The Data Protection Commissioner has told a US Senate Committee that her office has reason to believe that US technology firms may have breached the European Union's new data protection rules.
Speaking in Washington DC, Helen Dixon said in the 11 months since the General Data Protection Regulation came into force, the Data Protection Commission has opened 12 significant investigations into potential infringements by large US tech companies.
"So we have reason to believe then clearly that there are potential infringements of the GDPR arising," she told the US Senate Committee on Commerce, Science and Transportation.
Ms Dixon said the DPC is significantly advanced in a number of those investigations and intends to have a decision on the first of them soon.
So far, she said, no fines had been issued under GDPR because the probes which are complex are still continuing.
She said that overall her office has 51 significant investigations under way currently, with a subset of those related to US tech companies.
The commissioner said she did not think it was a case that GDPR poses a more difficult or easier compliance approach for US companies over European ones.
GDPR endorses a risk-based approach, she said, and so for platforms that have billions of users in some cases, the risks are potentially higher when it comes to data breaches and non-compliance with the principles.
Ms Dixon, who is in the US capital to deliver a keynote address at a global privacy summit this week, was invited along with representatives of a number of data protection organisations to address the committee.
It is holding a heading entitled "Consumer Perspectives: Policy Principles for a Federal Data Privacy Framework" and Ms Dixon was asked to make a contribution in relation to the General Data Protection Regulation.

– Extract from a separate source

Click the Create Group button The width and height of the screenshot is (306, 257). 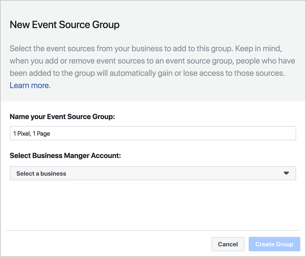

In her opening address she told Senators that her office had received 5,839 complaints from individuals since GDPR came into force 11 months ago.
There was no evidence to hand of small businesses closing down as a result of the extra burden imposed on them by GDPR, she also told the committee.
She said the Data Protection Commission currently has 20 litigation cases before the courts in Ireland.
The commissioner said industry codes of conduct are a new feature of EU data protection law that she thinks will "pay dividends" when they get off the ground.
She said it would be up to industry groupings to bring forward proposals about how they'd work and that one proposal was that there should be independent monitoring bodies paid for by each industry.
Ms Dixon said she thinks EU service users' trust would be undermined if full effect is not given to the harmonised data protection rules in the EU.
She added that one of the European Data Protection Board's role is to help drive that harmonisation.
Committee told of gravestones and potential dates
In a written submission to the committee, Ms Dixon outlined details of a number of data protection breaches this year, including one by a gravestone company here.
It contacted an individual who had suffered a family bereavement, advertising cheap headstones.
The company had taken data from an online death notice website, Ms Dixon said, and recreated the full address from multiple other sources.
She said the actions of the company were not only distasteful but in breach of the requirements to limit the purpose of data use under GDPR.
Ms Dixon also outlined another case where a man had managed to verify his ex-partner's identity with her mobile phone company by masquerading as the individual herself.
The Commissioner said the man contacted the telecom company by web chat and provided his former partner's name and phone number.
Pretending to be the woman, the man then told the company that he had lost his phone, had purchased a new SIM card and asked that the phone number be ported over to the new SIM that he had bought.
Despite being unable to answer some of the verification questions, the agent accepted that the man was his ex-partner.
The agent then ported across the complainant's number to the new SIM card, enabling the man to access his former partner's future calls and texts.
Ms Dixon said in this case the telecom company had failed to adhere to its own standards for verification of identity, "with very unfortunate consequences".
In another case, a customer service agent at a multinational who was dealing with a customer complaint by web chat took note of the consumer's personal details.
These included their mobile phone number.
The agent later contacted the user and asked her on a date.
However, Ms Dixon noted that it did not turn out to be a happily ever after story, as the agent was removed from his job.